I’m happy to once again be a part of Eco-Libris’ Green Books Campaign. Today at 1 pm Est over 200 book bloggers around the world simultaneously posted reviews of books printed on eco-friendly paper. Pretty cool, eh? The books are as diverse as the bloggers, so make sure to take a peek at them. And to make it easy-peasy for you, here’s the link.
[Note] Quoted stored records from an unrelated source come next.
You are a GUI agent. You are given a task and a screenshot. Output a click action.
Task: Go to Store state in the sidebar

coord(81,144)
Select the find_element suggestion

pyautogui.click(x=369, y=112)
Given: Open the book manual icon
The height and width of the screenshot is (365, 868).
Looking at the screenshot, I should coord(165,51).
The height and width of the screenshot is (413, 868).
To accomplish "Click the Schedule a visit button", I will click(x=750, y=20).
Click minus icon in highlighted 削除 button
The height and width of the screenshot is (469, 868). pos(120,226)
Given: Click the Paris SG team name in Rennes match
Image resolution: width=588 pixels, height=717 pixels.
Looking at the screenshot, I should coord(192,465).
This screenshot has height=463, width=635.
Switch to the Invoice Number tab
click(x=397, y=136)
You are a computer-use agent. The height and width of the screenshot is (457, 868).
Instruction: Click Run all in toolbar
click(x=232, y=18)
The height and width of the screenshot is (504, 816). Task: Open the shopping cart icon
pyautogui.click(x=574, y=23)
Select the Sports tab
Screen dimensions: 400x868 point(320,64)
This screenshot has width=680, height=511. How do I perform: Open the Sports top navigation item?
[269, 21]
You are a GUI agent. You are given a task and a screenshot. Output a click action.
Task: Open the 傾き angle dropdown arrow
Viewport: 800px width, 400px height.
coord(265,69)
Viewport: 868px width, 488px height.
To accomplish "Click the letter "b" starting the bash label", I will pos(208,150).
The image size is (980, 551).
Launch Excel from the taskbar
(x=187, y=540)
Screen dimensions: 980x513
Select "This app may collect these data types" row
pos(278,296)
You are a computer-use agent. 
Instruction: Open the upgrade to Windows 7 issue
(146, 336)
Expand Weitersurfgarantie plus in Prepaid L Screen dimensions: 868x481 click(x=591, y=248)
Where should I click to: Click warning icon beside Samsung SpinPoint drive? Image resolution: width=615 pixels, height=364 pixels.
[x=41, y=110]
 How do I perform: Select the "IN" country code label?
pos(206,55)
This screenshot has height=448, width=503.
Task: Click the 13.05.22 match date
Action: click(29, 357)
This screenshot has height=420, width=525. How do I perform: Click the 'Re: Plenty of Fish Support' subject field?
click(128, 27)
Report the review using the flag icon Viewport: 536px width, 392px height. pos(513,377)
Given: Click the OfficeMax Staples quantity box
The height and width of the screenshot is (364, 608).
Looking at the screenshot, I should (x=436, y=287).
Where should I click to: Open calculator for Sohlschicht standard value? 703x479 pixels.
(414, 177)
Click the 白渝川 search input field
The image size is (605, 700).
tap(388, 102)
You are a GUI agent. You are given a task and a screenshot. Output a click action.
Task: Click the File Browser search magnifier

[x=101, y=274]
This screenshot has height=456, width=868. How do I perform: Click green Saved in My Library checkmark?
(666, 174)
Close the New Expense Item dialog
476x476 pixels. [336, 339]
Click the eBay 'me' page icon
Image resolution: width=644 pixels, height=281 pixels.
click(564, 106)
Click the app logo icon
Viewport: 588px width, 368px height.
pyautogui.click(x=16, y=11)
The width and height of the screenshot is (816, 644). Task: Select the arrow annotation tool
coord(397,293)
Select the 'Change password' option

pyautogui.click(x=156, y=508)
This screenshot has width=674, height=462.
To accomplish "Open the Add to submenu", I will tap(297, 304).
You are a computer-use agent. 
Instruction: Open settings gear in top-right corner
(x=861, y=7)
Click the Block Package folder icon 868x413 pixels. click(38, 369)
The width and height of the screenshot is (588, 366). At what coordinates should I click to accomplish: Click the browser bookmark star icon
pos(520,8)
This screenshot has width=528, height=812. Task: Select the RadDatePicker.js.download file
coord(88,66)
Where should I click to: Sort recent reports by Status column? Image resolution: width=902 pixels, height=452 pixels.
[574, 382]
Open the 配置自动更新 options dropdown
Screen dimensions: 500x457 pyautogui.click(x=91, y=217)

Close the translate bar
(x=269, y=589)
Okay, now on to my review!
In an affluent city perched on Ontario’s Niagara Escarpment, residents begin turning up on the pathologist’s autopsy table with what looks like epidemic mad cow disease. Zol Szabo, a public-health doctor and former chef, and Hamish Wakefield, a young infectious-diseases specialist, must trace the epidemic to its source while dodging the deadly prions that appear to have contaminated almost everything in the supermarket. Things spin out of control and more lives are threatened when a government-appointed investigator pulls rank, hijacks the investigation, and allows his inflated ego to supersede common sense.
Incidents of contamination of the food supply are featured almost weekly in the news. In Tainted, the clock is ticking to discover the source of the disease before it can spread, while navigating the political minefield of the hospital and the media.
A suspenseful and vexing medical thriller, Tainted comments on the vagaries of modern medicine, and explores the complexities of relationships between men: fathers and sons, colleagues and subordinates, gay men and their lovers.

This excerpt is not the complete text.